# START OF Selection

How to get all items that has added action but wasn't deleted

Nikita Lvov :

I have an Activity table in which user's activity on actions is stored. There is two type of actions in column type that are required to check:

  • add_favorite
  • remove_favorite

So same object can be added or removed from favorites multiple times so table has records like:

| id | type            | timestamp  | object_id | user  |
|----|-----------------|------------|-----------|-------|
| 1  | add_favorite    | 1584150783 | 4         | user1 |
| 2  | add_favorite    | 1584151341 | 5         | user1 |
| 3  | remove_favorite | 1584161259 | 4         | user1 |
| 4  | add_favorite    | 1584168758 | 4         | user1 |
| 5  | remove_favorite | 1584171635 | 10        | user1 |
| 6  | add_favorite    | 1584174201 | 11        | user1 |
| 7  | remove_favorite | 1584177194 | 5         | user1 |

First I was constructing two queries that was collecting all object_id's with add_favorite actions for the user in array. Then I was filtering this array with another one set of object_id's which had type of action removed_favorite

SELECT object_id FROM activity WHERE user='user1' AND type='add_favorite';
SELECT object_id FROM activity WHERE user='user1' AND type='remove_favorite';

But this is highly ineffective on large number of activities. Please advise me query with LEFT JOIN which would be more effective and will give the end result

Gordon Linoff :

You can simplify your query to:

SELECT object_id
FROM activity
WHERE user = 'user1' AND
      type IN ('add_favorite', 'remove_favorite');

Then I would recommend aggregation:

SELECT object_id
FROM activity
WHERE user = 'user1' AND
      type IN ('add_favorite', 'remove_favorite')

# END OF Selection
# START OF Supplied data

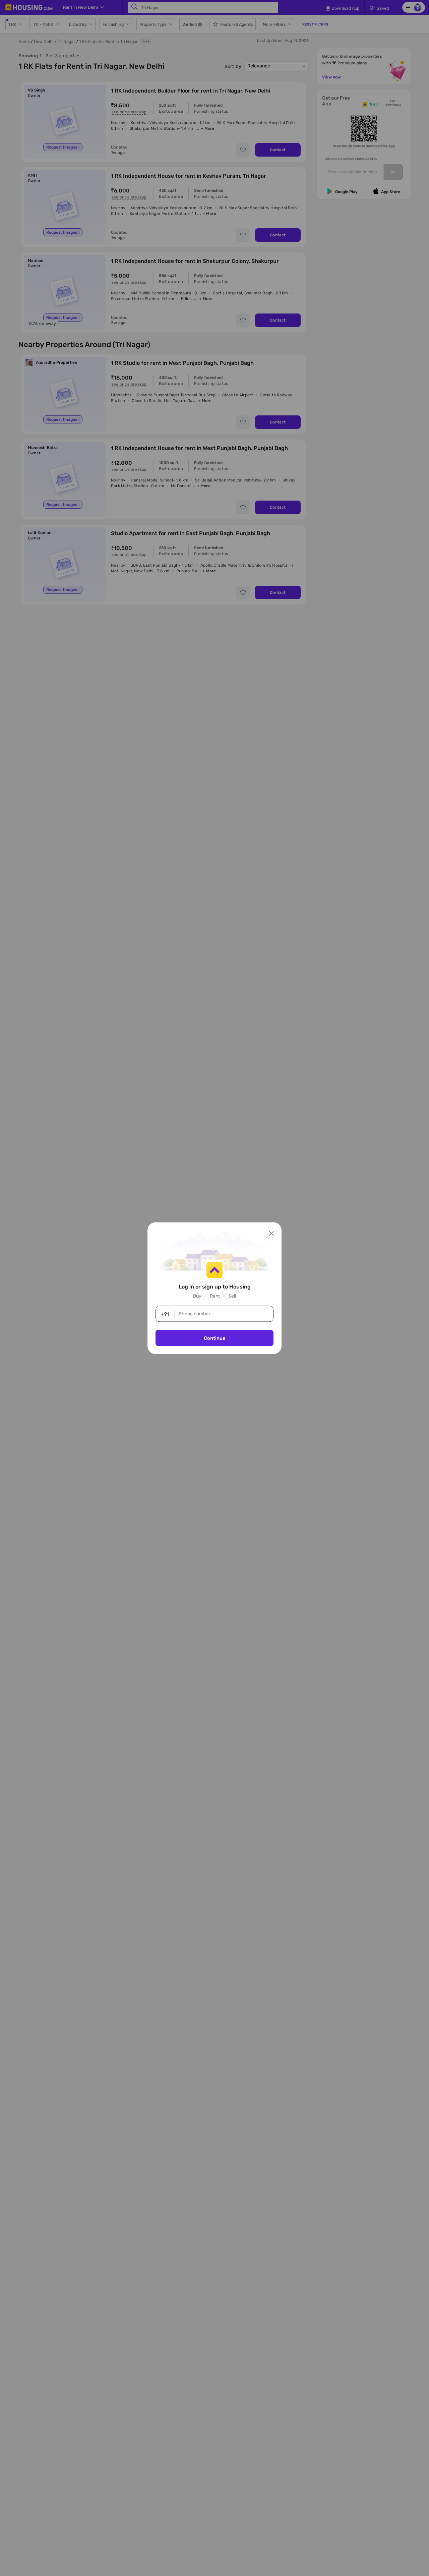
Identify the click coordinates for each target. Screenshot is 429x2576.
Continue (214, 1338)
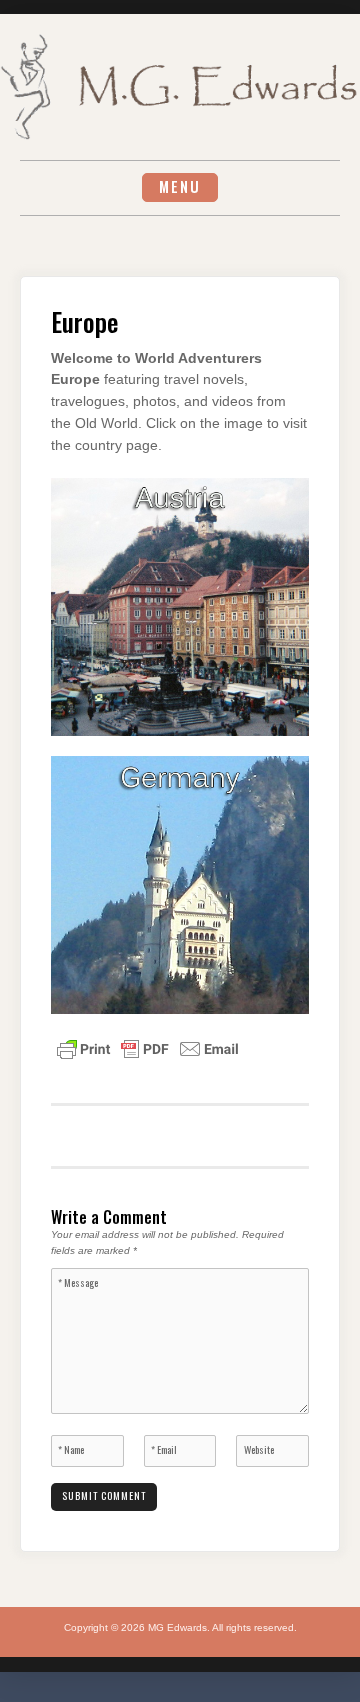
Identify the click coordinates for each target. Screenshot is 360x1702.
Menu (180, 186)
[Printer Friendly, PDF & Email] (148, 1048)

# END OF Supplied data
# START OF Supplied data

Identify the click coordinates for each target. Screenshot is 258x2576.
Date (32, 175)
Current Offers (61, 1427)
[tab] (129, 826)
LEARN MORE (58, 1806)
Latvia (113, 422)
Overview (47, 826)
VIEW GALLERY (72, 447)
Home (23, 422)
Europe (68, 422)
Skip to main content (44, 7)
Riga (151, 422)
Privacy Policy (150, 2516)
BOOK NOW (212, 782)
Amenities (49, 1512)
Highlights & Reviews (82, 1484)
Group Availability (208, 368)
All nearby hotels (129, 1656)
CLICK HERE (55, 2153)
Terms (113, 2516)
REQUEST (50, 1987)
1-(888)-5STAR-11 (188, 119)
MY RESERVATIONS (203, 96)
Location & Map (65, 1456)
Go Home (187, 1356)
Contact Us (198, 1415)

# END OF Supplied data
# START OF Supplied data

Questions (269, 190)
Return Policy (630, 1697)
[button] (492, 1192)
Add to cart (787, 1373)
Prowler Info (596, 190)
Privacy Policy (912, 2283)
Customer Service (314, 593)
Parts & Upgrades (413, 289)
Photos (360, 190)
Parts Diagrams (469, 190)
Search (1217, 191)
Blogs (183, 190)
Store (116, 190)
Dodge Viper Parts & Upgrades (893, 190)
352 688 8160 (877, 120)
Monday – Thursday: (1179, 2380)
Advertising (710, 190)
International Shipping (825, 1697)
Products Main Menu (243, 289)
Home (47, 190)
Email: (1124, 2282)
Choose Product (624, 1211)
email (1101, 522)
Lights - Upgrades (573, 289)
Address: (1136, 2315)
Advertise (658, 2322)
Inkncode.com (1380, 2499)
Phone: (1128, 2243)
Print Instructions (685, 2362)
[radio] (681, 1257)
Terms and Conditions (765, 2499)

# END OF Supplied data

• **Instructions to follow**: In the thread about favorites in an activity table, which two action types does the asker say must be checked?

• **Expected answer**: add_favorite and remove_favorite